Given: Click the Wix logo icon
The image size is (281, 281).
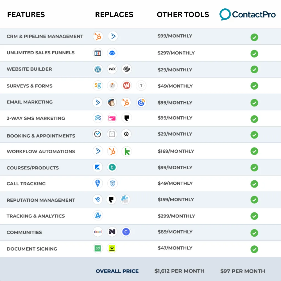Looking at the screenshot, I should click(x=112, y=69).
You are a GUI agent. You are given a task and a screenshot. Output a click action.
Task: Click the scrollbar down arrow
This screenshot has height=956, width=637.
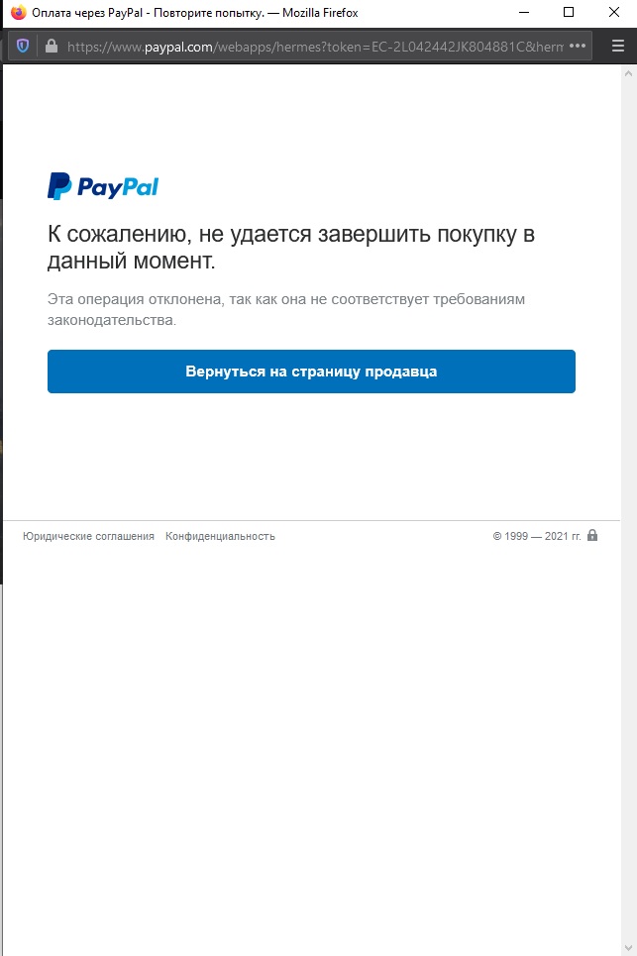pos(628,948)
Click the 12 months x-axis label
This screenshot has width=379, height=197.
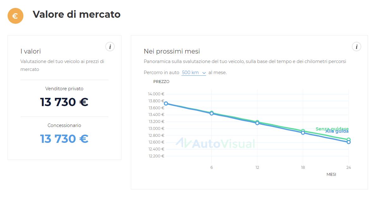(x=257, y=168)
------------------------
→ **About this exercise**:
Drop the images and copy all the data exactly.

→ **Result for this task**:
Given: Click the Wix logo icon
The image size is (281, 281).
Looking at the screenshot, I should click(x=112, y=69).
You are a GUI agent. You are given a task and a screenshot. Output a click action.
Task: Click the scrollbar down arrow
This screenshot has height=956, width=637.
pos(628,948)
Click the 12 months x-axis label
This screenshot has width=379, height=197.
(x=257, y=168)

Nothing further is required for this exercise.